In the pharmaceutical industry, a heat exchanger is not judged only by its ability to heat or cool. What really matters is whether the unit is prepared to operate in an environment where hygiene, traceability and cross-contamination prevention are not optional: they are part of the design.
That completely changes the selection criteria. Temperature, pressure and heat transfer surface still matter, but other factors come into play that are barely considered in more general industrial applications: the design standard, surface finish, drainability, tube bundle configuration and the measures taken to eliminate any risk of mixing between the product and the thermal service fluid.
Within XLG’s Hygienic and Sanitary line, this need is addressed with the Pharmagrade heat exchanger PH: a multitube unit designed according to ASME BPE standards, with double tubesheets, welded or seamless tubes, and electropolished or mechanically polished finishes.
Why is the design so different in pharma?

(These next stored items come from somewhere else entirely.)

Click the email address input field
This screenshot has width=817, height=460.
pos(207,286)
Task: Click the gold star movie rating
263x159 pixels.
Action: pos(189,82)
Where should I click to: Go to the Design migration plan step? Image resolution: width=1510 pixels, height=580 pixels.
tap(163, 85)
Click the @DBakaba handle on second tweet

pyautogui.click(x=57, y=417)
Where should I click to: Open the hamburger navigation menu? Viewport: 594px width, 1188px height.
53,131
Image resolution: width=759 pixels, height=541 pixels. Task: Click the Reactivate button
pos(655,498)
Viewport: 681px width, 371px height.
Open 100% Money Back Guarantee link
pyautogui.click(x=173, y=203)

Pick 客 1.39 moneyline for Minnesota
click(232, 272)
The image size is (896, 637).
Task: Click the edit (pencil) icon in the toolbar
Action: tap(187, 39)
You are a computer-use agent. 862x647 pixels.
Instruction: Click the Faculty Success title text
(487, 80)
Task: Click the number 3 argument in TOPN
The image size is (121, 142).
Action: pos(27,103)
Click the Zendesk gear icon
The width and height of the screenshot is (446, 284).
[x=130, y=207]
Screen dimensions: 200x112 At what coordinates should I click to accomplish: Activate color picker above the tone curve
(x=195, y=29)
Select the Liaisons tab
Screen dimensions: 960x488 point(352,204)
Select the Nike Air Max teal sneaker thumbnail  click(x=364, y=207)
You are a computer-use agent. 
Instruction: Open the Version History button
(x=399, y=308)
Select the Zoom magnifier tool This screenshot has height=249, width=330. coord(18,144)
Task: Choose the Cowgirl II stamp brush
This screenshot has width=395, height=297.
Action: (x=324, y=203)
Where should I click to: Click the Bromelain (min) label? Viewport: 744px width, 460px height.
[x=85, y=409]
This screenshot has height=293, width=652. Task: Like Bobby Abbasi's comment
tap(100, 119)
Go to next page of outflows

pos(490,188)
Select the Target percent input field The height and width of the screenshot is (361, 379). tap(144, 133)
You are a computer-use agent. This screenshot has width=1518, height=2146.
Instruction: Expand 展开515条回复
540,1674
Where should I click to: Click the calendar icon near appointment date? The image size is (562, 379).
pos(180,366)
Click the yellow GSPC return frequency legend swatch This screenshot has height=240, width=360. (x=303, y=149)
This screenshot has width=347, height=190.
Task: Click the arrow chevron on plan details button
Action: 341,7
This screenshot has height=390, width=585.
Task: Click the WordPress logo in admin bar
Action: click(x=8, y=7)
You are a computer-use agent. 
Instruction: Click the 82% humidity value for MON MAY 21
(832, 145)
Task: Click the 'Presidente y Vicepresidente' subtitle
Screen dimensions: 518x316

In pharmaceutical processes, thermal equipment is part of a chain in which product integrity is critical. A heat exchanger cannot be approached in the same way as in a standard industrial application, because the consequences of failure — contamination, fluid mixing or residue retention — go far beyond a simple loss of performance.
The ASME BPE standard is specifically intended for bioprocessing equipment and pharmaceutical environments. It covers materials, design, fabrication, inspection, cleaning, sanitisation, testing and certification. It also includes specific criteria for heat exchangers and for double tubesheet configurations.
In pharma, it is not enough for the equipment to work. It must be designed to facilitate cleaning, reduce risk areas and meet much more demanding construction and documentation requirements.
The five requirements that define a pharmaceutical heat exchanger
1. Design according to ASME BPE
This is the first filter. A heat exchanger designed according to ASME BPE already starts from a design logic aligned with pharmaceutical and biotechnological applications. XLG’s PH Pharmagrade heat exchanger explicitly meets this requirement.
2. Cross-contamination prevention
This is the most sensitive point. If there is any possibility of mixing between the product and the service fluid, operational and regulatory risk increases sharply. Industry guidance highlights the double tubesheet as a key measure to prevent cross-contamination and make any leak visible to the operator. The PH incorporates this configuration as standard.
3. Surface quality and finishes
In pharma, surface finish directly affects cleanability, corrosion resistance and the elimination of areas where residues could accumulate. XLG offers the PH with electropolished or mechanically polished finishes, with tube-side roughness values of Ra <= 0.25 / 0.4 / 0.5 microns depending on specification.
4. Drainability and ease of cleaning
The unit must be able to drain properly, without retaining product or cleaning liquid in dead zones. XLG describes the PH as a self-draining design, a concept explicitly aligned with the correct design approach for pharmaceutical heat exchangers.
5. Suitable materials and construction
In pharma, it is not only the material that matters, but also how the equipment is built: joint type, geometry, accessibility, welding quality and compatibility with cleaning requirements. The PH is manufactured in austenitic stainless steel — with other materials available on request — and can be supplied with a welded or removable tube bundle, with welded or seamless tubes, either corrugated or smooth.
XLG’s solution for pharmaceutical applications
The PH Pharmagrade heat exchanger is XLG’s dedicated reference for this type of environment. It brings together the five requirements described above in a single unit: design according to ASME BPE, double tubesheets to prevent cross-contamination, electropolished or mechanically polished finish, self-draining design and construction in materials compatible with pharmaceutical applications.
Its standard design conditions are 180 ºC and 25 bar, with other configurations available on request.
When a pharmaceutical application requires a thermal solution with an advanced hygienic design approach and a clear focus on cross-contamination prevention, XLG offers a reference specifically developed for that scenario, without the need to adapt equipment originally designed for other environments.
Frequently asked questions
Which standard is key in a pharma heat exchanger?
ASME BPE is one of the most relevant standards in the sector. It covers design, materials, fabrication, inspection and cleaning for bioprocessing equipment and pharmaceutical environments. XLG’s PH Pharmagrade heat exchanger is expressly designed according to this standard.
Why are double tubesheets so important?
Because they help prevent cross-contamination between the product and the service fluid, and make any leak visible to the operator before it becomes a serious problem. It is a widely recognised solution in pharmaceutical heat exchanger design.
What does electropolishing add in a pharmaceutical application?
It improves the surface quality of the equipment, makes cleaning easier and reduces the possibility of residue accumulation. In pharmaceutical environments, surface finish is part of the equipment acceptance criteria, not an optional detail.
Which XLG heat exchanger is designed for the pharmaceutical industry?
The PH Pharmagrade heat exchanger, designed according to ASME BPE, with double tubesheets, electropolished or mechanically polished finish and self-draining design.